Not a side effects of how the hardware is under the hood when the code is written for is not the best.
So… not turning on a power-hungry radio uses less power then turning on a power-hungry radio? Interesting. Maybe there could be some low power protocol developed to take account of this. We could call it BLE.
The real reason that we see a reduction in current draw is that the delay() allows the WiFi modem to enter modem-sleep mode after a few seconds of network inactivity. The CPU is still running at full whack, which consumes around 15mA. You can test this by disabling sleep mode with:
WiFi.setSleepMode(WIFI_NONE_SLEEP, 3);
In modem-sleep mode the modem will wake up every few DTIM intervals (adjustable with the second parameter of setSleepMode()). And listen for the DTIM packet from the WiFi router (or something like that, it’s been around a year since I last looked into this). This does however introduce a latency for initial incoming packets, but once a packet is received it will then stay out of sleep mode for a while so further packets will arrive quickly. That’s why the latency benchmark shows good results with the delay(), because there’s not enough time between requests to allow the modem to enter sleep mode again.
Isn’t this just busy-waiting? I thought it was common knowledge to never have a logic loop that refused to yield CPU time. No offence intended…. Maybe I’m just old lol.

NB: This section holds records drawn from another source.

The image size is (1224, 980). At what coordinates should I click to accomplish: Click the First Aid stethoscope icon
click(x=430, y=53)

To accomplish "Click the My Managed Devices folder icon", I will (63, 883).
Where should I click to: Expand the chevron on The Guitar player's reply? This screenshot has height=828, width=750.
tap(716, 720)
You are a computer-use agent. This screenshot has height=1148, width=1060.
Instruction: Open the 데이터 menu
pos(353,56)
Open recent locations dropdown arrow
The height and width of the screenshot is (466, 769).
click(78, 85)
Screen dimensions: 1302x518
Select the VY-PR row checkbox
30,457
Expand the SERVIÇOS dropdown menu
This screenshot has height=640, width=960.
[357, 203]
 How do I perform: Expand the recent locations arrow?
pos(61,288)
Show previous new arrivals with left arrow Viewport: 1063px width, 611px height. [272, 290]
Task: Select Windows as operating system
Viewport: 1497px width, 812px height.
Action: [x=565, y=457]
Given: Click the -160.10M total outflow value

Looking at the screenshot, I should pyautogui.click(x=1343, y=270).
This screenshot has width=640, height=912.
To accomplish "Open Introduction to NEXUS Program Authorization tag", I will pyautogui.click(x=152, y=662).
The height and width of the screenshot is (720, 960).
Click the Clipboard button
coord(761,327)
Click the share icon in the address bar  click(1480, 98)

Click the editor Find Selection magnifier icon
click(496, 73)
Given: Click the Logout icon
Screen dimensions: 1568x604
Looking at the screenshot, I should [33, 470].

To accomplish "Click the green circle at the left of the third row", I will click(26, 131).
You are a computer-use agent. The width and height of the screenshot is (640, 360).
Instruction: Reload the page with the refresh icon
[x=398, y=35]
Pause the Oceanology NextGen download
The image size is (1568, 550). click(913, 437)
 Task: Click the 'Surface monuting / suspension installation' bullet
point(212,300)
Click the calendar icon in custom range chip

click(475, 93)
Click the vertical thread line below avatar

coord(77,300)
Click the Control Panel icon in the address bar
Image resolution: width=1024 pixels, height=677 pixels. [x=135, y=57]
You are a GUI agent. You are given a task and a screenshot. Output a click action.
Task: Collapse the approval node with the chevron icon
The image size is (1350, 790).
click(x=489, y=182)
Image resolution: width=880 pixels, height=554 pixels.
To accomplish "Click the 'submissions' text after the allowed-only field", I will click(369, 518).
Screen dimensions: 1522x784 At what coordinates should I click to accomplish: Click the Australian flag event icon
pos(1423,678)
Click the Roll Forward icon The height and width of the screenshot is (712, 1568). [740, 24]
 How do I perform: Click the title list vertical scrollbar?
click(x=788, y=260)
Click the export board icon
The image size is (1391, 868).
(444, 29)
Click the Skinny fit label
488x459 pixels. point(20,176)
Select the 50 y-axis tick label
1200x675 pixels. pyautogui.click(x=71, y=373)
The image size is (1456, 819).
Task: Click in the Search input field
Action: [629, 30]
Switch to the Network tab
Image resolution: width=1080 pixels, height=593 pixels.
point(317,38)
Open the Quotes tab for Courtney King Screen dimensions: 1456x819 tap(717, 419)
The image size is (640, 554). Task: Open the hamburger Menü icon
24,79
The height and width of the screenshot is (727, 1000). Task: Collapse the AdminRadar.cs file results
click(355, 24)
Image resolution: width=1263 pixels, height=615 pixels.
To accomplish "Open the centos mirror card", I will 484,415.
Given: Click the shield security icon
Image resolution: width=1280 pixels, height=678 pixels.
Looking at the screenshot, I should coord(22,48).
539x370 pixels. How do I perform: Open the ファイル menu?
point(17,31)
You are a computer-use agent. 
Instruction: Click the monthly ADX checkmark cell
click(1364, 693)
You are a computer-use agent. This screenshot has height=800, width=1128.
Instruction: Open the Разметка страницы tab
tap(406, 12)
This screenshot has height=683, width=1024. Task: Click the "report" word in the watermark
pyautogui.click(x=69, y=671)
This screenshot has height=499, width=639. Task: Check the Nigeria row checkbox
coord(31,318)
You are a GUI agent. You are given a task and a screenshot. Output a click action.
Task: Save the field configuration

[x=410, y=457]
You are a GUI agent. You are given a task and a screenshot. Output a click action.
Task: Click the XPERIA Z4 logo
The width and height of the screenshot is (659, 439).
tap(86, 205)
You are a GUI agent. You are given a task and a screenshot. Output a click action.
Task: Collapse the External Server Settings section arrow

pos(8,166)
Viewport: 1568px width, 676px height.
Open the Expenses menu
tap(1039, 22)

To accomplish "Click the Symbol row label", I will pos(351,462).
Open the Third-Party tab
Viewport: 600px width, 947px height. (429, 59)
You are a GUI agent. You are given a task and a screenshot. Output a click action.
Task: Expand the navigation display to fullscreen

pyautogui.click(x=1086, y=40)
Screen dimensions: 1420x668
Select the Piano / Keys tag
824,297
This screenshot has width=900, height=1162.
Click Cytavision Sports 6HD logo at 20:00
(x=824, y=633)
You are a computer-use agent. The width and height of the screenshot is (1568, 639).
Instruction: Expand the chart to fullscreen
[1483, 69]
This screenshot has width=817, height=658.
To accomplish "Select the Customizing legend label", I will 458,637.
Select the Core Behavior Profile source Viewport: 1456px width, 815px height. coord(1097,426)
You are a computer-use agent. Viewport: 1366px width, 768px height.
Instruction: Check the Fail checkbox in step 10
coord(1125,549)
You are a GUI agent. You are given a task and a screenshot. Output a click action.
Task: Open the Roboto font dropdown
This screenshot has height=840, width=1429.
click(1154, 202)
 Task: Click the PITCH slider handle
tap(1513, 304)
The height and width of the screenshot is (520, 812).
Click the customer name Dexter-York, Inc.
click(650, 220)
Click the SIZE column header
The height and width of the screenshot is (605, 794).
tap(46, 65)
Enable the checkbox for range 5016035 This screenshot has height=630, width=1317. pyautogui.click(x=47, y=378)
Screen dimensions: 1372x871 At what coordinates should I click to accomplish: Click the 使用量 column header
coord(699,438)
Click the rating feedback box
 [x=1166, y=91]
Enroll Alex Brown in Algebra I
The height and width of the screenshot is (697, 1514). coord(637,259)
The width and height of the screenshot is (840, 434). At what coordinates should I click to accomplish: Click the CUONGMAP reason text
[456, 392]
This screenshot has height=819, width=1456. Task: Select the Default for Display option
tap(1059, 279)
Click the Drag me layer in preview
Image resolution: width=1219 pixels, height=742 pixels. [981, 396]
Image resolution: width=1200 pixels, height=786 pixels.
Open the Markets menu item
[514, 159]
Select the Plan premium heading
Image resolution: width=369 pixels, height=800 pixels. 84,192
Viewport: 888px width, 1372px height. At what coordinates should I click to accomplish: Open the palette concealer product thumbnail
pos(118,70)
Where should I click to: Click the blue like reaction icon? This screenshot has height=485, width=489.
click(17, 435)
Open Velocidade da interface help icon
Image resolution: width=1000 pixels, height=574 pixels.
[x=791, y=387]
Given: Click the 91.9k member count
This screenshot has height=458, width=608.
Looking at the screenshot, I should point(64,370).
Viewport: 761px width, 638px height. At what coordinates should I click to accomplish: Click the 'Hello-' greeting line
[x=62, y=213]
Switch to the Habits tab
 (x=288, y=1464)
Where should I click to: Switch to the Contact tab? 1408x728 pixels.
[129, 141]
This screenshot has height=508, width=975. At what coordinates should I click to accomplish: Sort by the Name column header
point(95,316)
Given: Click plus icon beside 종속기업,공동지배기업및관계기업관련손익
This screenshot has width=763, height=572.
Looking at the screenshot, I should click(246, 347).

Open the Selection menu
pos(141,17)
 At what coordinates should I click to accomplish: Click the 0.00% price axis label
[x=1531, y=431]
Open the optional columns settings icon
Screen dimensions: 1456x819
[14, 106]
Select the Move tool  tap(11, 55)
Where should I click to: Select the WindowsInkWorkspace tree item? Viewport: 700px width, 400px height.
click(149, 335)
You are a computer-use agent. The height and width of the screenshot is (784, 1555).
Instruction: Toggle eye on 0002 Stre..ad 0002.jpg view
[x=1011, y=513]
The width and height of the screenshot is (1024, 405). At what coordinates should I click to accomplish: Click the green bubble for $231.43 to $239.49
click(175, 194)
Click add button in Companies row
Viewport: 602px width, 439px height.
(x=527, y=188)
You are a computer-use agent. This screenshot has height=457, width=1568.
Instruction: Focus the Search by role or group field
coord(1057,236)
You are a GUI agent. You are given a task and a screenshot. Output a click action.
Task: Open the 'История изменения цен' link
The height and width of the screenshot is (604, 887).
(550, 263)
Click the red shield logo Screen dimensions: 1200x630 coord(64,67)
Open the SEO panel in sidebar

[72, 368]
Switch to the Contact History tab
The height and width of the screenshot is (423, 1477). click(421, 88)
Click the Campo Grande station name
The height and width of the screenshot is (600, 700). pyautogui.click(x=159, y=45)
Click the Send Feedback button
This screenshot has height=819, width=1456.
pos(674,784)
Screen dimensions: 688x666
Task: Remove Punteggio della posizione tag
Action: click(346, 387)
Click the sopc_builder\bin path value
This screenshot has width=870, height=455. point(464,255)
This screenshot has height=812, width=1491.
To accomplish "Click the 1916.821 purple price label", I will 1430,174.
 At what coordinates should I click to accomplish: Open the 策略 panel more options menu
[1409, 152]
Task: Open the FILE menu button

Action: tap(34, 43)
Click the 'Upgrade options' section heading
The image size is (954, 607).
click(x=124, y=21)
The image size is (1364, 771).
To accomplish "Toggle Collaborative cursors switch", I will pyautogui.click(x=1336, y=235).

Honestly as much as I think this is a neat idea to spread power peaks, I don’t think it actually consumes less power.
It’s hard to say with a multimeter, you’d need something like an oscilloscope or power consumption meter at very least, and actually count the time and peaks of the power usage.
Milliamps and milliwatts aren’t a measure of how much total power was consumed, only (peak) usage within a certain timeframe. You need to find the amount of mAh, joules or mWh.
That all said, neat project, interesting results nonetheless:)
Otherwise another hack would be to wake up the wifi with another radio that does not consume as much current, say BLE or 433mhz for example. And add some delay when the esp8266 is sleeping.
Doesn’t delay() use a timer interrupt?
So it actually isn’t counting seconds.
(please correct me if I’m wrong here)
Using the AsyncWebServer – all events are triggered and thus there isn’t a ‘handleClient()’ in the loop().
So is there any where a delay(1) would be appropriate ?
Yes: in the application’s main event loop. In most operating systems, if the original thread is terminated, the application is closed and all of its resources are released. The main loop has to be maintained, if for no reason but to know when to shut down. Of course, a delay(1000) could be even more better, especially if the only way to shut it down is to cut power. I’ve seen many cases of example code that don’t include a delay in their main loops, and they all jump to 100% CPU usage, polling continuously for nothing to happen.